TASK
Leaving out all pictures, write out word for word the lines from the one containing "Task: Click the" to the end of the data below.

**** SOURCE MATERIAL

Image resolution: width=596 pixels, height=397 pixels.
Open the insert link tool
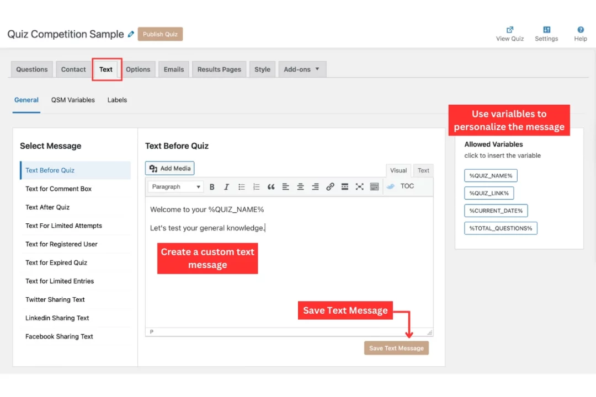coord(330,186)
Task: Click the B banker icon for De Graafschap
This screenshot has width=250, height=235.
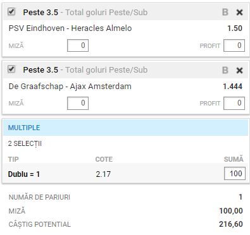Action: [x=225, y=70]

********

SOLUTION TO THE EXERCISE
Task: Click the B banker icon for De Graafschap
This screenshot has width=250, height=235.
Action: [x=225, y=70]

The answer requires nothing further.